The Basilica of Esquipulas or Cathedral Basilica of the Black Christ of Esquipulas (Spanish: Basílica de Esquipulas or Catedral Basílica del Cristo Negro de Esquipulas) is a Baroque church in the city of Esquipulas, Guatemala, named after the image of the Black Christ of Esquipulas which it houses. It is the largest Roman Catholic church in Central America and southern Mexico and the only one in America with four bell-towers. It has the status of cathedral, minor basilica and Catholic sanctuary.

==History==
The statue of the Black Christ (El Cristo Negro) was commissioned by Spanish conquistadors and carved in 1594 by Quirio Cataño in Antigua and installed in the church in 1595. The history of the Basilica begins in 1735, when a priest named Father Pedro Pardo de Figueroa experienced a miraculous cure after praying before the statue. When he became Archbishop of Guatemala, he commissioned a basilica to shelter the statue. The church was completed in 1759. It is visited by about 4.5 million pilgrims annually, including 1.5 million in the days leading up to its patronal festival on 15 January and the festival on 9 March which marks the date of the image's arrival in the city in 1595. On a visit in 1840, the anthropologist John Lloyd Stephens described the church as the town's "only object of interest".

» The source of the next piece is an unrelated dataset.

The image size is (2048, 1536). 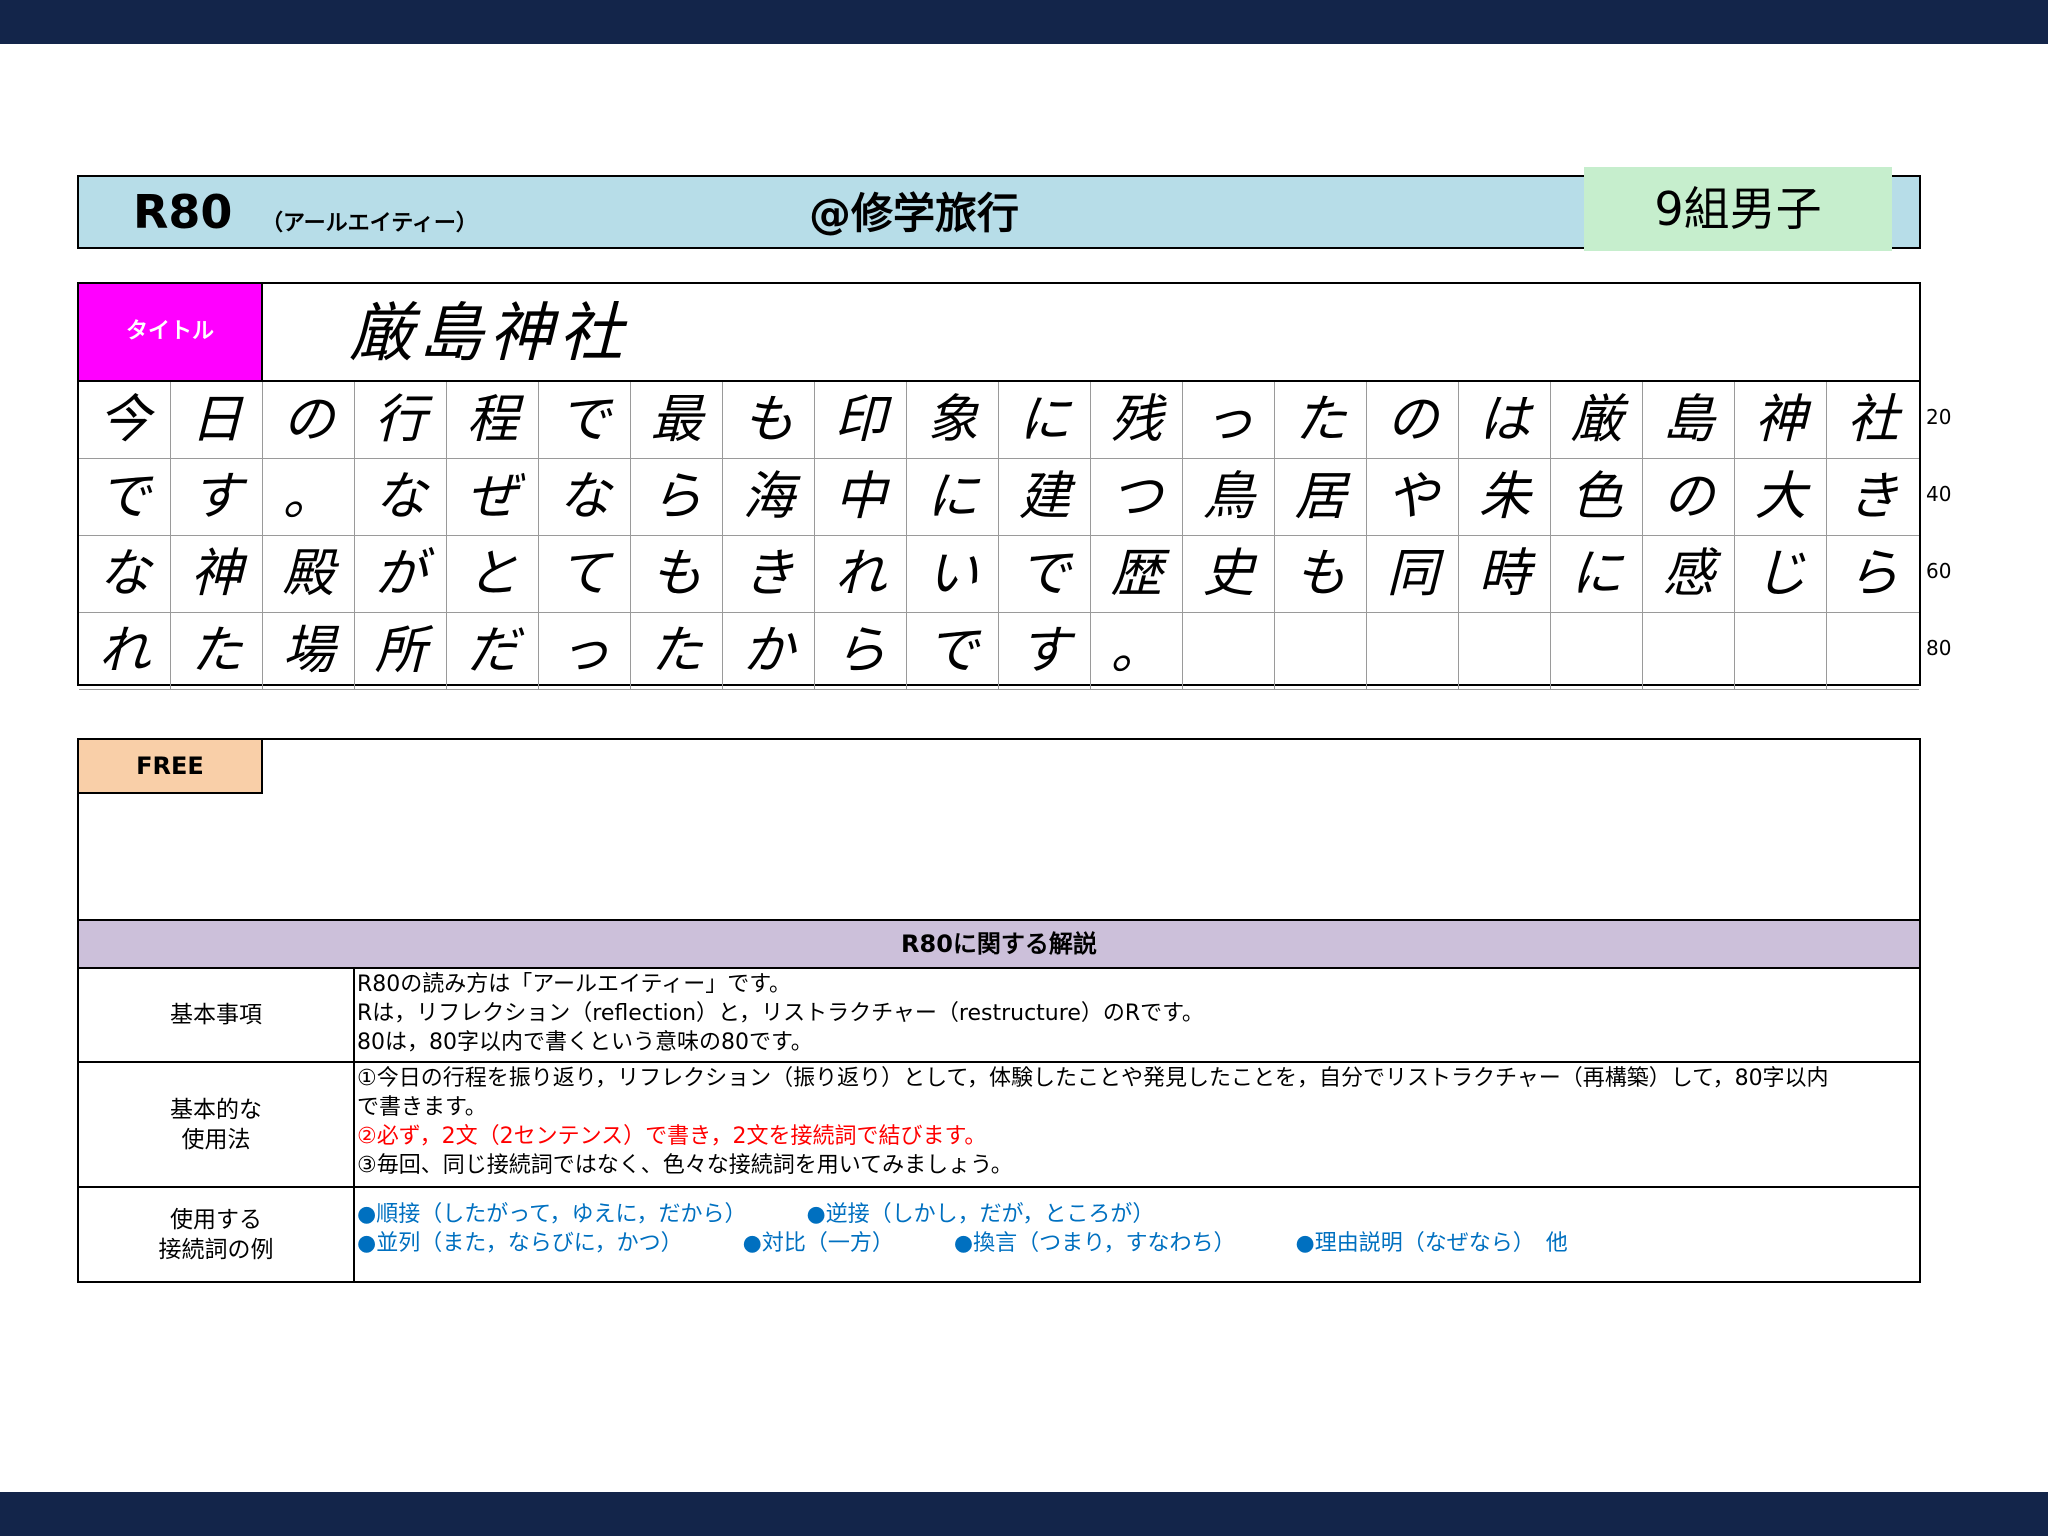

The church was promoted to cathedral status by pope Pius XII in 1956 as the seat of the new Territorial Prelature of Santo Cristo de Esquípulas, whose first prelate Mariano Rossell y Arellano (the senior archbishop of Guatemala) sought to set up a Benedictine monastery attached to the cathedral to care for it - this was founded in 1959 by three monks sent from St. Joseph Benedictine Abbey in Louisiana. He also successfully petitioned pope John XXIII to promote the church to minor basilica status in 1961. It was visited on 6 February 1996 by Pope John Paul II during his second Apostolic Visit to Guatemala to mark the four-hundredth anniversary of the veneration of the Black Christ.